═════ Teks yang Diberikan ═════

Oleh : M. Iqbal Zen*
Masalah korupsi di Indonesia merupakan masalah serius yang tak kunjung
terselesaikan. Pelbagai upaya dan daya dikerahkan para penegak hukum untuk
memberantas para koruptor. Satu pelaku terungkap, maka dapat dilihat
selanjutnya ditemui banyak pula oknum yang melaksanakan hal demikian. Tidak
hanya dalam beribadah mereka berjamaah, tetapi dalam kemaksiaatan pun
berjamaah. Begitulah memang ironi yang terjadi di negeri kita saat ini.
Akibat korupsi, negara harus menanggung kerugian yang tidak sedikit. Selain
itu, tingkat kemiskinan semakin meningkat, pengangguran merajalela hingga pada
akhirnya tindak kriminalitas pun semakin meningkat. Korupsi, dalam
dimensi yang lebih besar berakibat pada ketidakstabilan politik, pendidikan,
kesehatan serta merambah pada sektor pelayanan umum. Andai saja Bung karno, Bung Hatta, KH. Hasyim Asyari dan para pahlawan negeri
ini masih hidup pasti mereka pasti akan tersenyum kecut bahkan berang dengan
oknum tersebut.
Menurut Transparency
International (TI)

═════ Informasi yang Diberikan ═════

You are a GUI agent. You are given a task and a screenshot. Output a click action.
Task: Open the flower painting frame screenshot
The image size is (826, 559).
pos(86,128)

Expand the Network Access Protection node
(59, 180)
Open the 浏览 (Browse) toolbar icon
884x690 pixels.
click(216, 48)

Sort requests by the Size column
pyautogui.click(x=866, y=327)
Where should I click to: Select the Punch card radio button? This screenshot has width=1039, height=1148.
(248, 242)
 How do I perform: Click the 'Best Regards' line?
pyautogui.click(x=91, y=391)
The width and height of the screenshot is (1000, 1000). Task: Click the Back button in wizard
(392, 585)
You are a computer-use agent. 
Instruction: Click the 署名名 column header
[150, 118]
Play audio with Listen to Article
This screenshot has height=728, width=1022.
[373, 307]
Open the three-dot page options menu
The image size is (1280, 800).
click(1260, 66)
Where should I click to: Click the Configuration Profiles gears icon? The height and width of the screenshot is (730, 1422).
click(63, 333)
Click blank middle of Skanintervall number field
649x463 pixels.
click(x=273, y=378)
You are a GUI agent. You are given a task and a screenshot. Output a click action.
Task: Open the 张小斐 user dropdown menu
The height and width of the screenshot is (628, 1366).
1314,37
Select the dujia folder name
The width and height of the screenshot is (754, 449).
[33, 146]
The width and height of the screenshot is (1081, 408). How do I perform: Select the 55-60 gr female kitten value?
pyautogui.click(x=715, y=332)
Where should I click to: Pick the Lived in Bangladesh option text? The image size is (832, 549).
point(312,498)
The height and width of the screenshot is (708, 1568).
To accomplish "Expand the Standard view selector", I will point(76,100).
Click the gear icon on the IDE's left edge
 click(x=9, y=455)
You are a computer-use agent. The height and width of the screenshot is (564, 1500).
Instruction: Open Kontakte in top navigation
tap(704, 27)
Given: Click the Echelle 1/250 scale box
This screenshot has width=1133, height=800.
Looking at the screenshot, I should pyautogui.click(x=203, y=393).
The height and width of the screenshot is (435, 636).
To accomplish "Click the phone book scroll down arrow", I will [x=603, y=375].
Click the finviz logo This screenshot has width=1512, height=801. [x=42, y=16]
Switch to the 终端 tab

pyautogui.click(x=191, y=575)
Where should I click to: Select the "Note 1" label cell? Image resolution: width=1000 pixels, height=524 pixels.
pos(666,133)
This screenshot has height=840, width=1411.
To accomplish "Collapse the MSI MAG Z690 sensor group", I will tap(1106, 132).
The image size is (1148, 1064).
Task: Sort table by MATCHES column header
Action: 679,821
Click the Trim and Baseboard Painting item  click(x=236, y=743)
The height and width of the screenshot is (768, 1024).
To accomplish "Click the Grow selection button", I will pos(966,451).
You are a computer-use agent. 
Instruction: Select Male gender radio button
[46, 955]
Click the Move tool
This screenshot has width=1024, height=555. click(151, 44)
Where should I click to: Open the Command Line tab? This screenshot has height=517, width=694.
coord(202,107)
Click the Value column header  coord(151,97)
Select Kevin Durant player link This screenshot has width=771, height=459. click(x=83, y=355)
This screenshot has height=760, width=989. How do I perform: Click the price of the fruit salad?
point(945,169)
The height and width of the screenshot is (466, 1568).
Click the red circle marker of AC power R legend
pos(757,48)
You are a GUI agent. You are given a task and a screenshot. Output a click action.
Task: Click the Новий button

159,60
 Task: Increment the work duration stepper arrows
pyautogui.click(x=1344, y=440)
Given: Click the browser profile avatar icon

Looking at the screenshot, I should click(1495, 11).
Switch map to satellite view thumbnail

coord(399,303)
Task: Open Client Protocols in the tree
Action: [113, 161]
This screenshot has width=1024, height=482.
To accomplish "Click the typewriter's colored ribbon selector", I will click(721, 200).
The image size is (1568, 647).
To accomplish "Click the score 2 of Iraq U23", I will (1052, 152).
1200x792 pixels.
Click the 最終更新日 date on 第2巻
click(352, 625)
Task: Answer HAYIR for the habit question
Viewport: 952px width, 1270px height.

═════

**Uraian Tugas:** Ulangi dengan tepat bagian teks tentang korupsi antara "Akibat korupsi, negara" dan "International (TI)", termasuk kedua ujungnya. Kerjakan dengan berpedoman hanya pada teks tentang korupsi.

**Hasil Tugas:**
Akibat korupsi, negara harus menanggung kerugian yang tidak sedikit. Selain
itu, tingkat kemiskinan semakin meningkat, pengangguran merajalela hingga pada
akhirnya tindak kriminalitas pun semakin meningkat. Korupsi, dalam
dimensi yang lebih besar berakibat pada ketidakstabilan politik, pendidikan,
kesehatan serta merambah pada sektor pelayanan umum. Andai saja Bung karno, Bung Hatta, KH. Hasyim Asyari dan para pahlawan negeri
ini masih hidup pasti mereka pasti akan tersenyum kecut bahkan berang dengan
oknum tersebut.
Menurut Transparency
International (TI)